- Episode no.: Season 2 Episode 19
- Directed by: Linda Day
- Written by: Steven Kampmann
- Original air date: February 11, 1980

Episode chronology
| ← Previous "Les's Groupie" | Next → "The Doctor's Daughter" |

= In Concert (WKRP in Cincinnati) =

"In Concert" is a very special episode of the television series WKRP in Cincinnati. Airing as the 19th episode of the second season, it was first broadcast in the United States on February 11, 1980 on CBS, and the concept for the episode was described as "admirably ambitious" by William Beamon, writing in the St. Petersburg Evening Independent before he had viewed the episode.

The plot is centered around the deadly gate-rushing incident that occurred in Cincinnati prior to the December 3, 1979, performance by the Who at Riverfront Coliseum, eleven weeks before the episode aired.

==Plot==
The radio station promotes a concert by the Who, and employees prepare to attend the concert. Station employees are overcome with guilt after a push for seats by attending fans results in some fans being crushed to death. The next day, they discuss the tragic events, the fallibility of festival seating, and the sorrow felt by both the staff and the people of Cincinnati.

==Background==

The December 3, 1979, concert at the Riverfront Coliseum in Cincinnati was the 14th stop during the Who's 1979 world tour. Of the 18,348 tickets sold for the concert, 14,770 were for unassigned seats known as festival seating, obtained on a first-come, first-served basis. City officials had objected to the use of festival seating at the facility as early as October 1976.

Attendees arrived as much as six hours before the start of the concert to attempt to garner the best available seats, and a crowd had gathered by 3:00 p.m. ET. An hour before the start of the concert, "thousands were tightly packed around the entrance doors", and by 7:20 p.m. ET the crowd consisted of 8,000 people. Some members of the crowd rushed the gates on the plaza level on the west side of the Coliseum, crushing those at the front. The incident resulted in the death of 11 individuals by compressive asphyxia and injuries to 23. In a press conference after the concert, police lieutenant Dale Menkhaus stated that too few gate doors had been opened, and witnesses stated only one door had been opened at the main gate. Menkahus stated that the doors had been purposely kept closed because the Who had arrived late for a soundcheck. An emergency room supervisor stated that the victims had sustained "multiple contusions and hemorrhages".

The facility and its executives had received lawful orders from the city's fire chief as early as 1976 concerning event actions, such as "locking and barring of exit doors during performances, overcrowded conditions and the blocking of aisles". Executives were later charged for failure to comply with those lawful orders.
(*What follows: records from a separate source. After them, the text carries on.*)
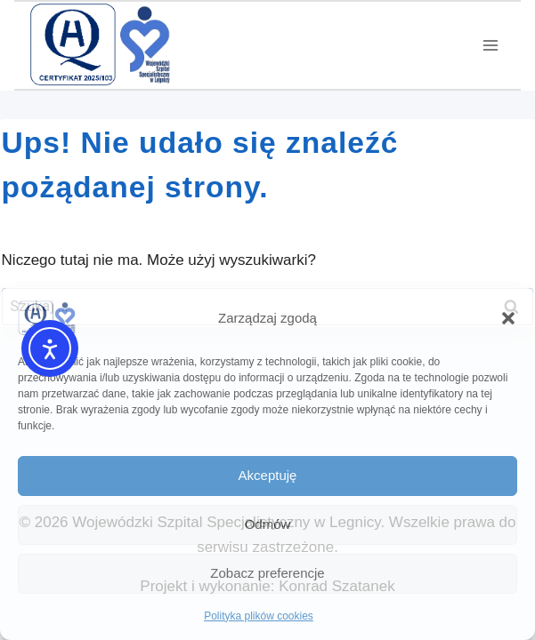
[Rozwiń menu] (490, 46)
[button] (508, 318)
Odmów (268, 524)
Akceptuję (268, 475)
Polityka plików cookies (258, 616)
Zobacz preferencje (267, 572)
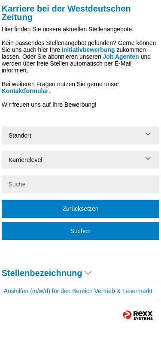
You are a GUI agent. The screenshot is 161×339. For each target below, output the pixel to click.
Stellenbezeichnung (46, 273)
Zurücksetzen (80, 208)
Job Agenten (121, 56)
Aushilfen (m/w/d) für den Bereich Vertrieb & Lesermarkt (78, 291)
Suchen (80, 231)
Security for a concert by the Who in Buffalo, New York, the next night was doubled, and the band dedicated it to the victims. Two concerts scheduled at Riverfront Coliseum were postponed: that by Blue Öyster Cult on December 14, and that by Aerosmith on December 21.
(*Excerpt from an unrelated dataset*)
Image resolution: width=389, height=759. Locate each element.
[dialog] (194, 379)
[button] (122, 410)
On December 27, 1979, the Cincinnati municipal council enacted bylaws banning festival seating as a result of this event. The council and the Government of Ohio also passed laws involving crowd control. The cities of Indianapolis and Louisville prepared ordinances to ban festival seating.

==Conception and development==
Hugh Wilson, the show's producer, said he initially rejected the idea for the episode, but later accepted when writers told him that the incident happened in Cincinnati, in which the show is based, and involved rock and roll, the show's primary subject. The episode would focus on the fact that few cities in the United States addressed the issue of festival and unreserved seating after the incident.

Richard Sanders stated that the cast had a "hard time to get up for some of the comic parts of the show" because of the subject of the episode. He stated that the "whole cast had read the articles, everything we could get hold of, about the incident" and that it was a "hard week to get through". In an interview with WEBN, Sanders stated that the cast "had an objective in mind" so that "other cities will become conscious of the dangers" of festival seating.

The production team had requested from WCPO-TV (the CBS affiliate station in Cincinnati from 1961 to 1996) footage of a candlelight memorial service for the victims held at the Coliseum. The station's vice president Robert Gordon rejected the request stating "this incident is so sensitive that we don't wish to participate without greater control or knowledge of the end product".

Gordon had stated that the station would not broadcast the episode. After he and other network officials previewed it, they "found it in good taste and allowed it to be aired".

Before being broadcast, CBS vice president of operations Donn O'Brien told Wilson that the episode would not include the ending with a printed crawl message listing all cities in the United States to enact bylaws or pass an ordinance banning festival and unreserved seating. Cincinnati was the only city listed.